Иногда ей казалось, что он просто развлекается за ее счет. Уставший от своей насыщенной жизни, Йеннер нашел себе такое занятие. И то она на него злилась за это, то жалела. Напрямик же спросить не решалась. А намеков он будто бы не понимал или попросту не хотел понимать.

Иногда ей казалось, что он обычный одинокий человек, который цепляется за любой повод, чтобы не погрязнуть в одиночестве.

В общем, в Сивине боролись два чувства: жалость, вызванная романтизацией образа мастера, и злость, на его непонятные игры.

В конце концов, она как-то не выдержала.

– Вы довольно занятой человек, но здесь проводите непозволительно как для себя, так и для меня, большое количество времени. Почему?

Мастер отставил чай и внимательно посмотрел на Сивину. Она уже почти привыкла к такому взгляду, поэтому спокойно встретила его.

– Мне здесь хорошо, – кратко ответил он.

– И это все? – удивилась Сивина.

– Разве этого мало? – Она покачала головой. И вдруг он спохватился, будто только понял что-то. – Простите богов ради! Если я вам навязываюсь, то лучше так и скажите. Если мое общество вам в тягость, то… Я не имею дурных намерений, но если что-то вас смущает, то лучше скажите.

– Мне ваше общество не в тягость.

Ей показалось, будто он ожидал другой ответ.

***

Насладиться дома покоем и тишиной Сивине не дали.
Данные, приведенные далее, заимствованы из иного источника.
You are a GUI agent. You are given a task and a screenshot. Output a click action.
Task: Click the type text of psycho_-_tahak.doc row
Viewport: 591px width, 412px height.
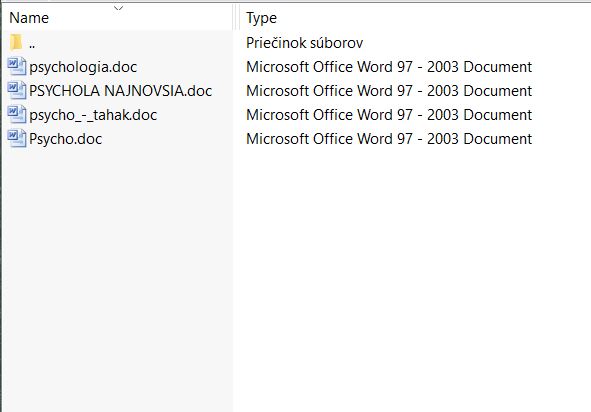389,115
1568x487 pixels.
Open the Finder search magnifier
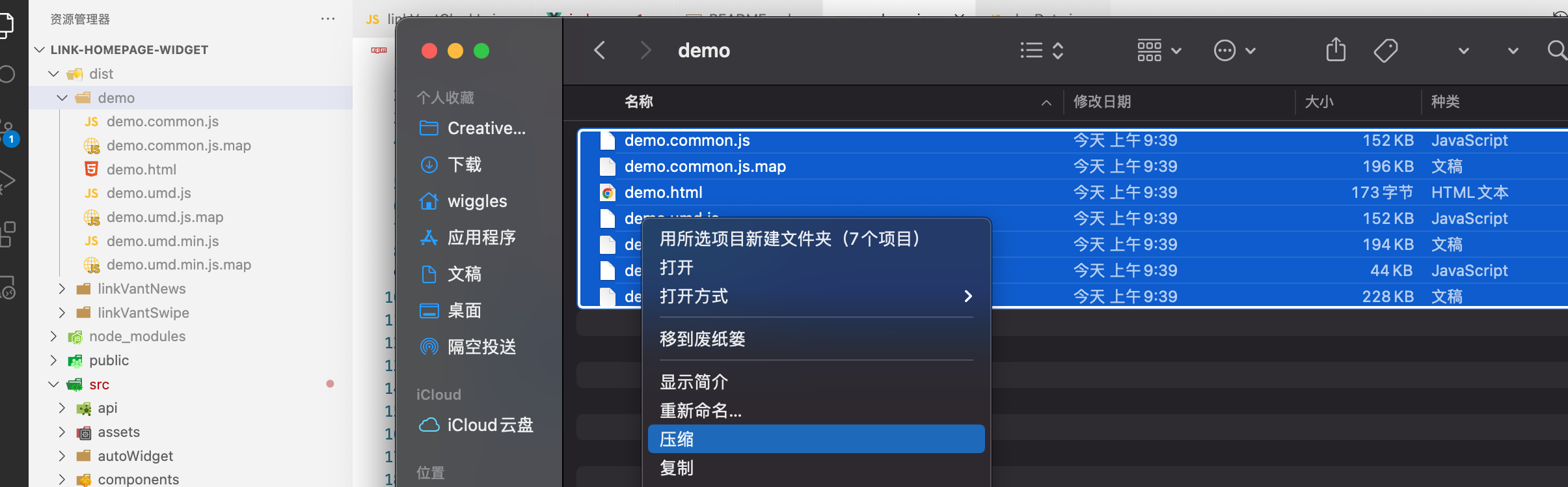tap(1556, 50)
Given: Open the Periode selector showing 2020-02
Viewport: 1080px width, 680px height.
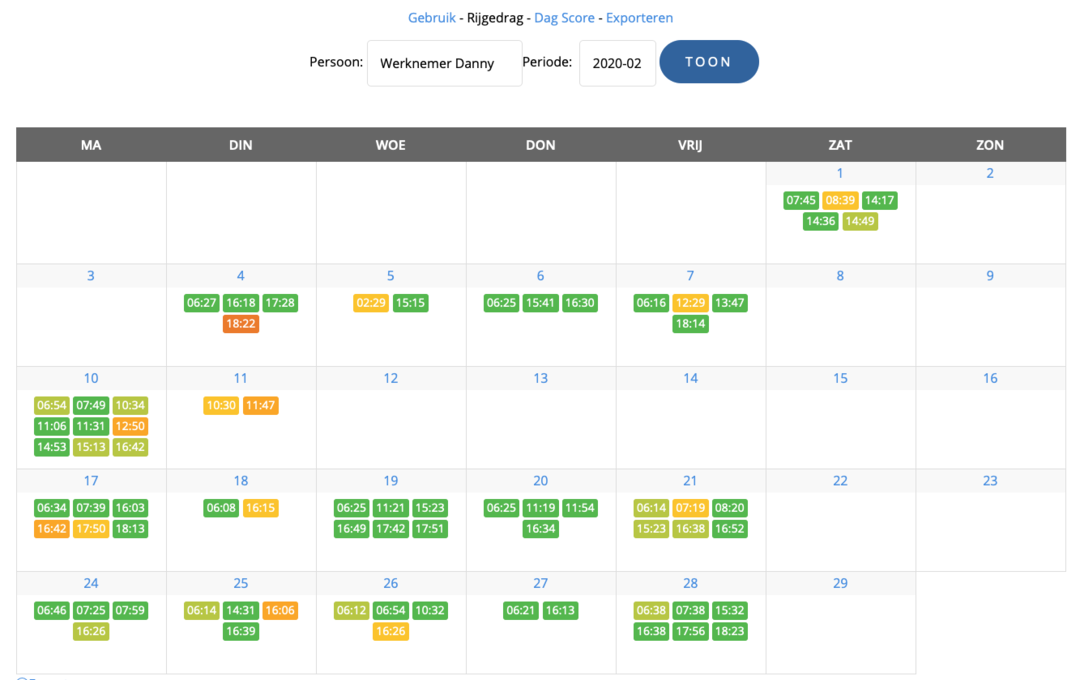Looking at the screenshot, I should click(617, 63).
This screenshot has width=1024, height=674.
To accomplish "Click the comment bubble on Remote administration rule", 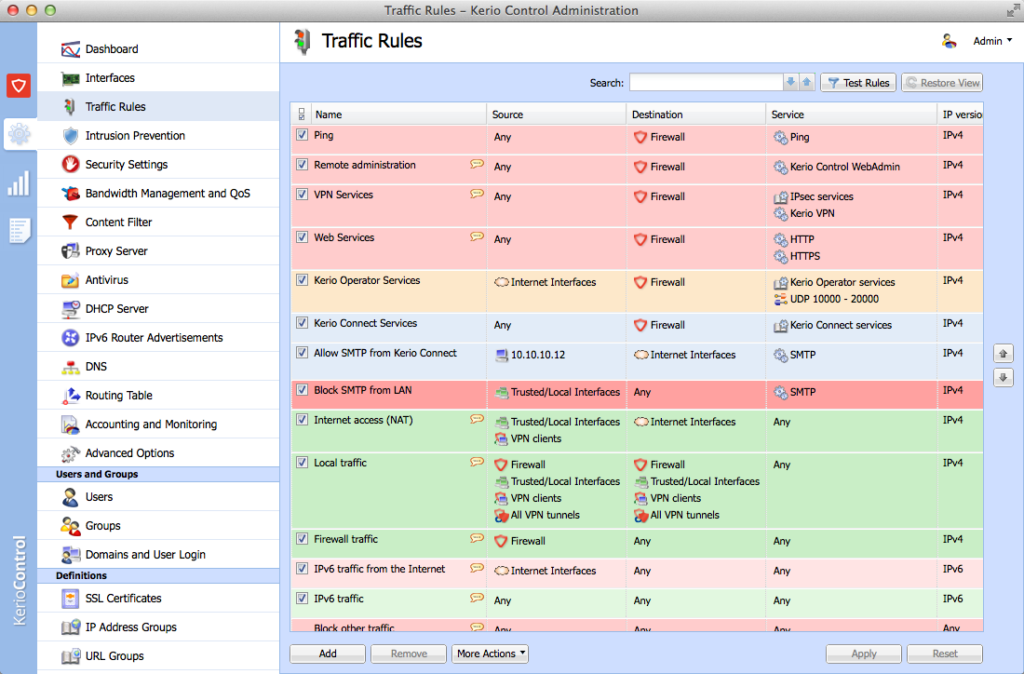I will pos(477,164).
– Зачем Йеннер ходит в оранжерею? – Рун задал вопрос суровым тоном, хмуро сдвинув брови.

Сивина рассмеялась и отложила книгу.

– Ты не поверишь, но я тоже не знаю.

– Вы проводите слишком много времени вместе, – продолжал ее брат.

– Там людное место, поэтому все в рамках приличий.

– Иви!

– Что?

– Между вами что-то есть? Он к тебе пристает? Что у вас там происходит?! – В конце концов, он не сдержался и перешел на крик.

– Ничего такого, за что тебе стоит переживать. – Сивина же себе гневных реплик не позволяла.

– Не стоит, говоришь… – уже спокойнее произнес Рун. – Тебе-то я верю, Иви. А вот ему… Что-то же ему нужно от тебя.

– Он ведет себя прилично, не переживай. – Она похлопала брата по руке.

– Если бы я мог. – Рун вздохнул и приобнял сестру за плечи. Потёрся щекой о ее макушку. – Ты же знаешь, что о нем говорят.

– Не знаю и знать не желаю, – твердо произнесла она и отодвинулась от брата. – Какое мне дело до чужих разговоров? У меня самой есть уши, глаза и немного ума.

– Иви! – Рун ошарашено смотрел на сестру. – Я тебя не узнаю…Ты не знаешь, что он за человек, он же…

– А ты откуда знаешь? – Насмешливо спросила Сивина. – От Ульрики? Помнится, раньше ты о нем отзывался в весьма восторженных тонах. Теперь же…

– Теперь, когда он увивается вокруг моей сестры, я вынужден некоторые его поступки рассматривать иначе.

– Он не увивается.

– Да? А как это еще можно назвать?

– Я не знаю как, но не так точно.

– Видимо, для тебя разговор бессмысленен. Значит, я сам поговорю с Йеннером.

– Это уже не смешно, Рун.

Его губы исказила злая ухмылка.

– А я и не смеюсь, дорогая моя.

– Успокойся, пожалуйста! – Теперь Сивина уже действительно начала волноваться. – Я клянусь тебе, что никаких дурных намерений он не выказывал. Ты не можешь просто предположить, что… что он приходит в оранжерею отдыхать? У нас же тихо, спокойно, люди хоть и появляются, но все же не нарушают чужой покой. Ну а я… я просто как… да как приложение к этому месту.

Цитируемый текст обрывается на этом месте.